In his book, Survival Is Not Enough: Why Smart Companies Abandon Worry and Embrace Change, Seth Godin discusses how innovative organizations and individuals can apply prudent strategies in adapting and positioning themselves for the constant changes.
These are some of my favorite concepts and takeaways from reading the book.
The Important Questions (even more questions)
In this chapter, Seth discusses some of the crucial questions we should be asking ourselves as we set out to implement the concepts of evolving and zooming. He offers the following observations and recommendations for us to think about:
What are we measuring?
Whatever gets measured is what will get done. A fast feedback loop cannot work unless we are measuring something we can change. Being specific about our measurement is a crucial first step in evolving.
Have we institutionalized the process of sharing what we learn?
Learning that does not get passed on does not do us any good.

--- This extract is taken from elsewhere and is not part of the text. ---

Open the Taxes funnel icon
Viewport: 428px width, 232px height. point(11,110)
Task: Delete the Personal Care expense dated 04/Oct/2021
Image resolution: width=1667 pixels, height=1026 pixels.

For example, if our organization invests in farming and hunting, the effort is wasted unless we keep track and teach each other what is being learned.
What do we need to do to become the first choice?
Can we create a winning strategy in which our organization wins even if our employees are not the best? Can we formulate a winning plan even if our personal mDNA is not the best personally?
Are we investing in techniques that encourage fast memetic evolution?
- Invest in exploring to find the memes most likely to give us success.
- Invest resources taking care of the people who carry the best set of memes.
- Create lots of memes and drop the ones that do not work.
- Recognize that monogamy is ineffective.
- Use fast feedback loops.
- Keep overhead small by investing as little as possible in creating new memes.
- Do not spend a lot of resources supporting the memes that do not make our organization more fit.
- Swap memes with others.
- Depend on recombination more than mutation.
- Invest in the memes that are worth spreading.